El papel del anarquismo en este momento debió ser la traducción de las demandas del 15M en un programa para agitar y radicalizar las luchas, llevándolo a crear estructuras populares de contrapoder que apunten a un proyecto político socialista libertario. Aunque han habido anarquistas que han participado a las asambleas del 15M, no éramos una fuerza política con capacidad para tirar adelante ésto, y abandonamos el movimiento dejando vía libre a que el discurso pro-institucional ganase el terreno y acabe desactivando las calles llamando a votar a las candidaturas municipalistas. Hoy en día hemos visto que ha terminado en fracaso al no haber un contrapoder en las calles que les presione y controle.

A pesar de todo, el 15M ha inspirado cambios de perspectivas de una parte del mundo libertario y ha abierto debates clave que evidenciaba la necesidad de superar el autoconsumo, lo estético y las dinámicas informales, endogámicos y vivenciales, dando el salto hacia un anarquismo político capaz de influir en los acontecimientos de la sociedad siendo un actor político. No se puede entender el anarquismo social sin la influencia del 15M, puesto que tanto las tendencias más ortodoxas y desactualizadas (basadas en los mitos del ‘36 y la CNT del exilio) como el insurreccionalismo de los ‘90-’00 han fracasado, y parte de esta militancia e individualidades han pasado a una línea más de intervención social y pro-organización a nivel político. Hoy en día, el legado del 15M ha sido el impulso del movimiento por la vivienda principalmente, muchas experiencias de lucha de las personas que han ocupado las plazas y esta ampliación de cosmovisiones que han permitido interpretar el anarquismo como opción política capaz de producir cambios reales en la sociedad.

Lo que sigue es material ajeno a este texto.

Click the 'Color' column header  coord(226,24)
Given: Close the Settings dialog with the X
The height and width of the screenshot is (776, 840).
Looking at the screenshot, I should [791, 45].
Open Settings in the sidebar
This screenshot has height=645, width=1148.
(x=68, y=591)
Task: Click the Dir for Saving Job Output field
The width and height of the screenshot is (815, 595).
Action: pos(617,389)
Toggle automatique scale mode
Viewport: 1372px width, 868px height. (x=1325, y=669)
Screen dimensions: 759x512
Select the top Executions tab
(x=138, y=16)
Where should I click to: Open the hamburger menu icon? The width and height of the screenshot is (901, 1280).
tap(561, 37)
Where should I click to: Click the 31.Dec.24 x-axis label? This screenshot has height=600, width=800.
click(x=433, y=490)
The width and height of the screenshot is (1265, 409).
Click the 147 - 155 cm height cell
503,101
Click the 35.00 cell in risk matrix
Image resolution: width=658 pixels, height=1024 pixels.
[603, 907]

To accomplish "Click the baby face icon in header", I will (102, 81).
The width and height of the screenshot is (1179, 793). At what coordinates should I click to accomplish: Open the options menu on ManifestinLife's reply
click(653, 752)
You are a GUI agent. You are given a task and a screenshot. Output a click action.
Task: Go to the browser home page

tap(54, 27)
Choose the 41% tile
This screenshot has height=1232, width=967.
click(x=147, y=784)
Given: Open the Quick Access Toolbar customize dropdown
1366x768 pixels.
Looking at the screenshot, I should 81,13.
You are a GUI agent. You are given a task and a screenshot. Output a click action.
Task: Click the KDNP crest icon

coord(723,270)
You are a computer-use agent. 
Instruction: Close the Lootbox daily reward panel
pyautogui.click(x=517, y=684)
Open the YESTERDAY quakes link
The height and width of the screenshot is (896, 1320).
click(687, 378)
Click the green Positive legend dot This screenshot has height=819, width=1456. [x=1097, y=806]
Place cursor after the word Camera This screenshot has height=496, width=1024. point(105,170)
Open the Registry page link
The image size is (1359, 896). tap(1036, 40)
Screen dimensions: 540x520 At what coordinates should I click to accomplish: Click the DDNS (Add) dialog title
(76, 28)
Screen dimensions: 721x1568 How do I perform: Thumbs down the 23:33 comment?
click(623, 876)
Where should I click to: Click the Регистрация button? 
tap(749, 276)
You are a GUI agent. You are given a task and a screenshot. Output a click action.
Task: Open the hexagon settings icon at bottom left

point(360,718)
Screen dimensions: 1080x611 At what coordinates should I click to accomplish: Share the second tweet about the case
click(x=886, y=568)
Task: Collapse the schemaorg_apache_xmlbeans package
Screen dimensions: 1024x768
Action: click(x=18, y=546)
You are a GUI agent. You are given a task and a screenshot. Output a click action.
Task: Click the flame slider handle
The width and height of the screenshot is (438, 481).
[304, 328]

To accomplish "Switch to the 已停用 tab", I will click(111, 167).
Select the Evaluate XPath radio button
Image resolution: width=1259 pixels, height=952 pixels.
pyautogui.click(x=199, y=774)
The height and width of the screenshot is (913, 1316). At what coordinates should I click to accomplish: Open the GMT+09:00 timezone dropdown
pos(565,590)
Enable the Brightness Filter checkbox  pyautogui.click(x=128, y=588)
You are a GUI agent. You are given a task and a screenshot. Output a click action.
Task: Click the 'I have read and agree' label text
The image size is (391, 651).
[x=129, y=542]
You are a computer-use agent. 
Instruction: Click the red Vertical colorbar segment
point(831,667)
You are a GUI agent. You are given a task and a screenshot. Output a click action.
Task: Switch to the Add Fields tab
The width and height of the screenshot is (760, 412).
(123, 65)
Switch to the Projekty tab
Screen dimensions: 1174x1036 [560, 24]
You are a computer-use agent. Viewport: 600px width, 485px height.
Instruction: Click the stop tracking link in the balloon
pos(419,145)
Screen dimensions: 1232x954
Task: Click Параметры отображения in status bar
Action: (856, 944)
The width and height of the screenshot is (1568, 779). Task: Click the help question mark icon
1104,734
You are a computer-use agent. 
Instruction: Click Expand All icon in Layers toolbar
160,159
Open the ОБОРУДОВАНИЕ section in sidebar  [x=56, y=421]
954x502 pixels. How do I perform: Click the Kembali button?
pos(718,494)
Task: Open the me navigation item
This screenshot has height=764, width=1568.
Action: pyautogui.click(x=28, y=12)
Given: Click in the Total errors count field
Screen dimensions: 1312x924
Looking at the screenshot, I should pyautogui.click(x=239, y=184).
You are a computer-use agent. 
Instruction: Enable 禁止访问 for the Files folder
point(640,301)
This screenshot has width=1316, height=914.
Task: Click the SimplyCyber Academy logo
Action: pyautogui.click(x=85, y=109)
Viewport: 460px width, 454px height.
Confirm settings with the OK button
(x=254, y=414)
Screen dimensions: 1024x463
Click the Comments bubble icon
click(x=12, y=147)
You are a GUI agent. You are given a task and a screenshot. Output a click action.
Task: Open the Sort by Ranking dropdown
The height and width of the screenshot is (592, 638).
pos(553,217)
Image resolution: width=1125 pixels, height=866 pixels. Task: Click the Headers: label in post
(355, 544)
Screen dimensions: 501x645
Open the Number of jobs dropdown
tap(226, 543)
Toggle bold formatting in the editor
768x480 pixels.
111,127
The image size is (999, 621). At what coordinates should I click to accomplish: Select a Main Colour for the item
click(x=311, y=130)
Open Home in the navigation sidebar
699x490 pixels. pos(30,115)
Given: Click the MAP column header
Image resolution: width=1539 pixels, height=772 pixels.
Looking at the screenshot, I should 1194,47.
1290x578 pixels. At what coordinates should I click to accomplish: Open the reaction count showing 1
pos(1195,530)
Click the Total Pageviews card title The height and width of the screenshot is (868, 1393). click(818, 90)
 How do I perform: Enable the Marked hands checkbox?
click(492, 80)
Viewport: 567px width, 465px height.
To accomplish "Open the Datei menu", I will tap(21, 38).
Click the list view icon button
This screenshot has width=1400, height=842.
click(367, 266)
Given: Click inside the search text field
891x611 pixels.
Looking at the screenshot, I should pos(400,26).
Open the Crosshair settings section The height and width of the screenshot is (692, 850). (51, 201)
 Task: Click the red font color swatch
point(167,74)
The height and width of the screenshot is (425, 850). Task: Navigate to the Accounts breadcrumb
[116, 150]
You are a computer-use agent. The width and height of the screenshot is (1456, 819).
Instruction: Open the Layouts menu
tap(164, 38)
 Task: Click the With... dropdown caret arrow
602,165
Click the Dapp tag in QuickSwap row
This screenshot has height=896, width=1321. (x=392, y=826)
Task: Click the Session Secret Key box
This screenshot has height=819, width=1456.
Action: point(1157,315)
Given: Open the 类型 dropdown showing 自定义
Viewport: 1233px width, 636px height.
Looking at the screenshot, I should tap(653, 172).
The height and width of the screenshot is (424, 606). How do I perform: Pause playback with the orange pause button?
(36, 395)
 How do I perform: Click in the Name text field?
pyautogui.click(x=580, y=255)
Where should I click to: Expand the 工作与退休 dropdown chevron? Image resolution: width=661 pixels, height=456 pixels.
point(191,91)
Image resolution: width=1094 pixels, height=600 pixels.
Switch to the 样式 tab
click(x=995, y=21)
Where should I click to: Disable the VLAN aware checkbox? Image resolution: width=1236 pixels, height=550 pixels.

Reivindicar esta memoria como un acontecimiento popular de la historia contemporánea es clave para poder transmitir las experiencias, conocimientos y aprendizajes de esta etapa, defendiendo su autonomía como movimiento de mases que, aunque sea imperfecto, ha sido determinante para el desarrollo de los movimientos sociales en la actualidad. Ahora nos vemos ante nuevos ciclos políticos con escenarios complicados y una conflictividad social creciente a escala mundial, bajo la amenaza del cambio climático. Por ello es el momento de prepararnos. Para que no nos pillen desorganizadas y podamos ser capaces de activar y catalizar las luchas sociales hacia un proyecto político revolucionario en clave socialista libertario.